Back again with another question.
CAR: 1999 Oldsmobile Cutlass, 137k miles, full tune-up late December.
Replaced 12 year old tires in November, guy who sold them was nice and accomodating, but definitely not a mechanic. Front right wheel frozen on, the guy smashed it off with a metal mallet to replace it.
About 1 month later, a whistling-sounding noise was coming from what I thought was front right of engine. Mechanic fixed a vacuum leak late December, I thought that was cause. Seemed to be noticeable more during acceleration, cold weather, or after reversing with wheel turned.
MOST RECENT DIAGNOSIS:
Mechanic just told me he believes front right wheel bearing needs replacement. He also noticed another clunking noise from same area, believes it can also be fixed with wheel bearing replacement. Quoted $200-$300 for part, $80 for labor. He’s a trustworthy and legitimate mechanic, particularly because he has no problem having me bring in the part from elsewhere and he’ll install.
I can find these parts as cheap as $40, why is he quoting $200-$300? Am I looking at parts with terrible quality? What is a safe bet brand to buy wheel bearings? Is it worth it to buy wheel bearings with a long lifespan if the car itself is getting pretty geriatric?
I appreciate all your responses and help in advance.
Back again with another question.
I have never seen a wheel bearing for $40,except of course the old style tapered roller bearings you have to pack which you can do for about $15. But your car has a sealed hub unit. Now alot of people are going to tell you aftermarket parts are just as good as oem and in some cases they are but from my experience hubs are not one of those parts neither are fuel pumps. Another thing to remember when he gives you a price on a part he is going to mark it up above his cost some, he has to make money to pay the bills to keep his shop doors open. In most cases his cost is cheaper than you can buy it. Also he may be quoting a price for an oem part.
Wheel bearings vary widely in quality, and it is probably financially prudent to buy the one your mechanic will sell you, unless you are a gambler. Personally, I wouldn’t trust a $40 hub assembly any farther than I can throw a '99 Cutlass, especially if it’s an application for a car with ABS, which makes a significant difference in the price of the part. The reason I say it may be financially prudent to buy from your mechanic is because if something goes wrong with the wheel bearing, like it starts making noise within a couple months (remember, quality varies widely with hub assemblies), you have your mechanic’s warranty to fall back on. Otherwise, you will be buying another wheel bearing and paying to have it installed all over again. One of the reasons other than what others already mentioned for mechanics to mark up parts is in case they have to “eat” the job a second time around if they get a defective part, which happens from time to time.
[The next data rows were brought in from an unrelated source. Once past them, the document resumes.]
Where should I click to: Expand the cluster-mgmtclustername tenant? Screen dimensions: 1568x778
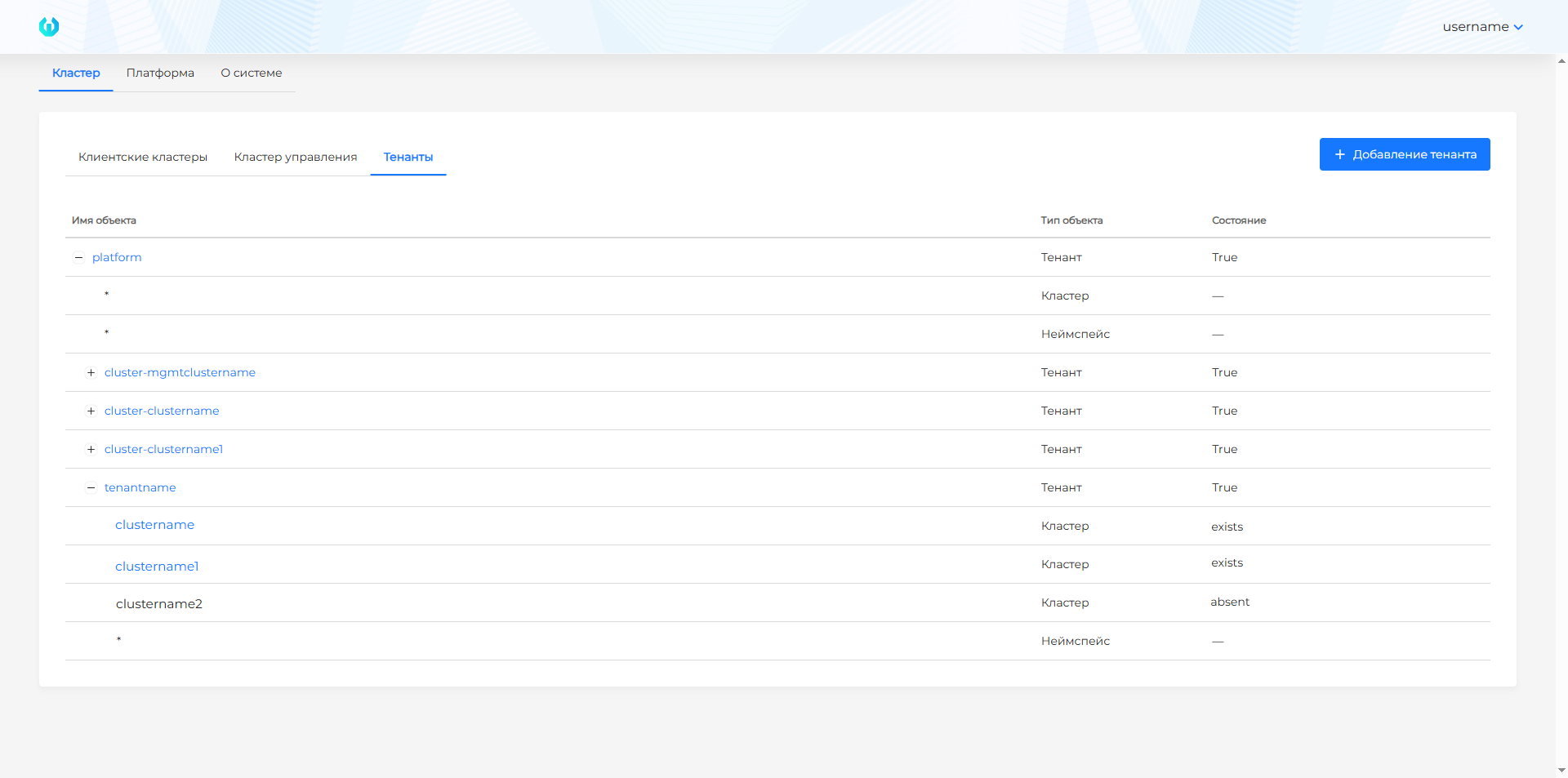[91, 373]
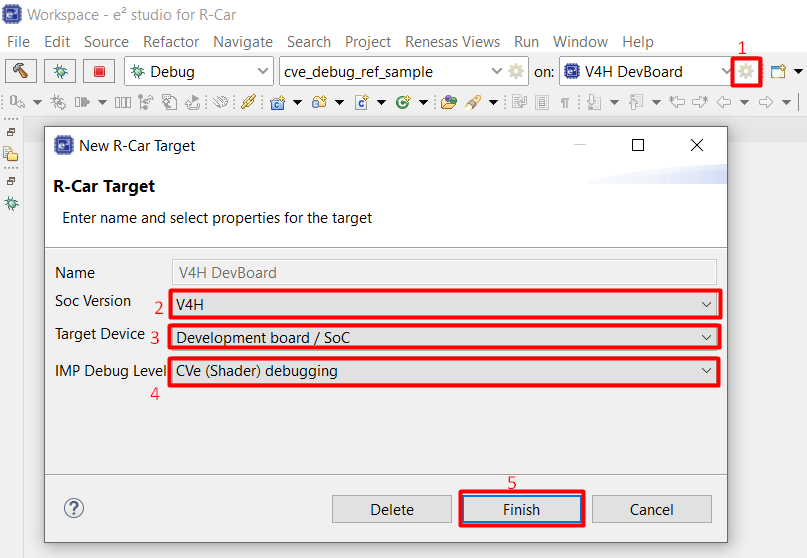Expand the V4H DevBoard target selector

[x=647, y=71]
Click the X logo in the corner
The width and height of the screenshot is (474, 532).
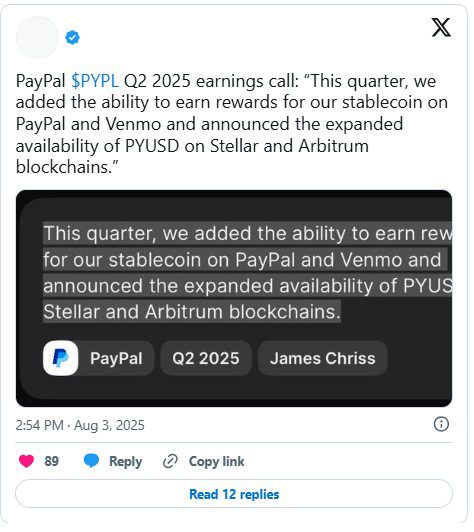(x=441, y=27)
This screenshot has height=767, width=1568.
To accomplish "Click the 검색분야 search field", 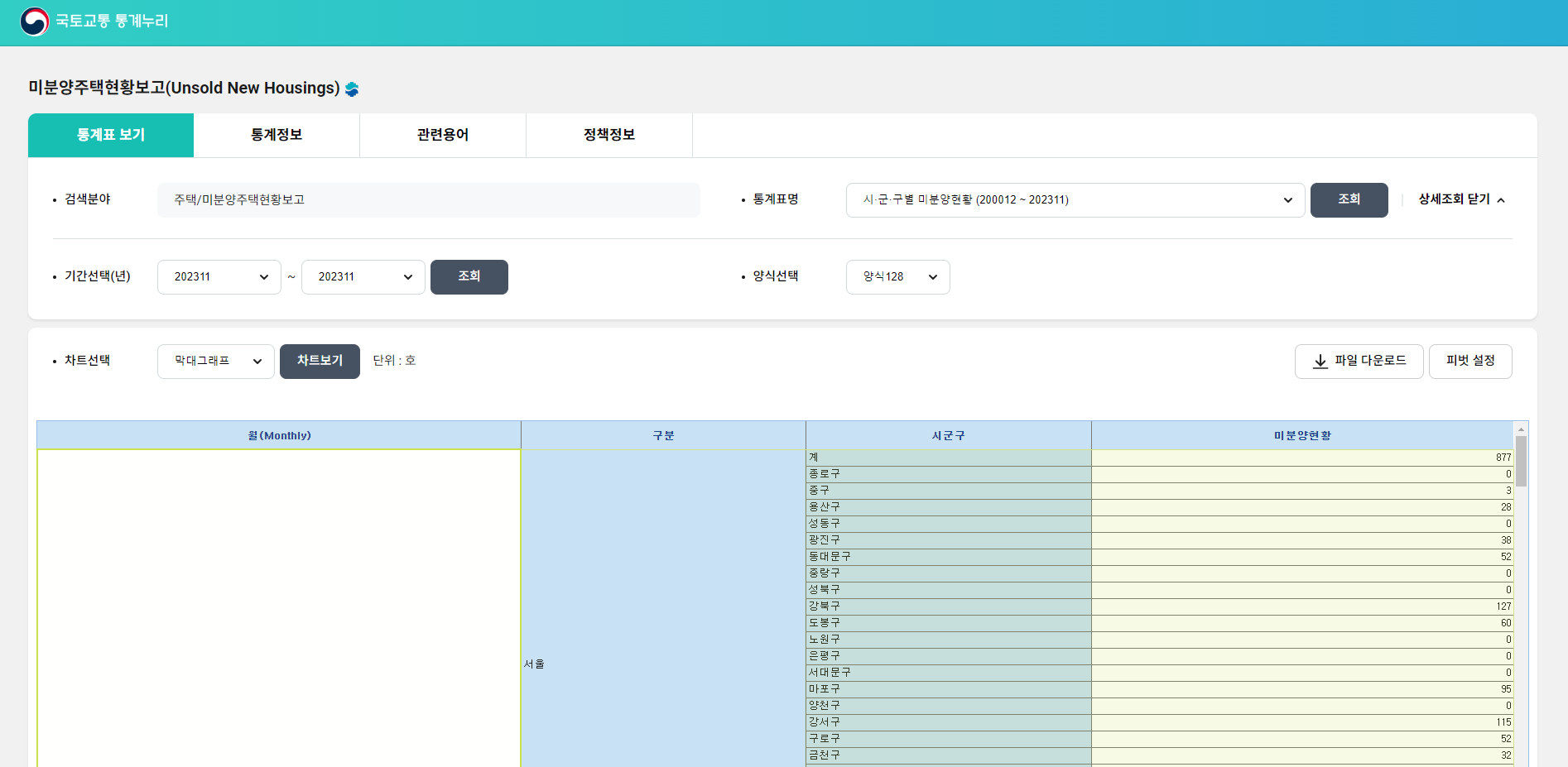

Quality wise, I have had the best luck with hub assemblies from CarQuest and NAPA and the worst luck with Advance Auto Parts I never really tried the other cheapo stores like O’Reilly or AutoZone since I got tired of replacing stuff for free. This is a type of part where you truly get what you pay for.
Why not ask your mechanic about the price difference
I doubt the hammer-wielding tire-changer is responsible for your failed wheel bearing. They are designed to withstand constant shocking and pounding in the course of driving.
A failing wheel bearing is quite easy to diagnose if you’re a competent mechanic. Labor charge sounds reasonable. A $250 bearing/hub assembly is probably a quality part like AC Delco or National. With a good warranty. That $40 bearing is probably an “offshore” brand. It too probably has a warranty, but that doesn’t make it a good part. That just means that the parts store will give you another one when that one fails.
Don’t bring your own parts to your mechanic. The fact that he has no problem with you doing that is an indicator that he has no idea how to run a business. Don’t take advantage of his shortcomings.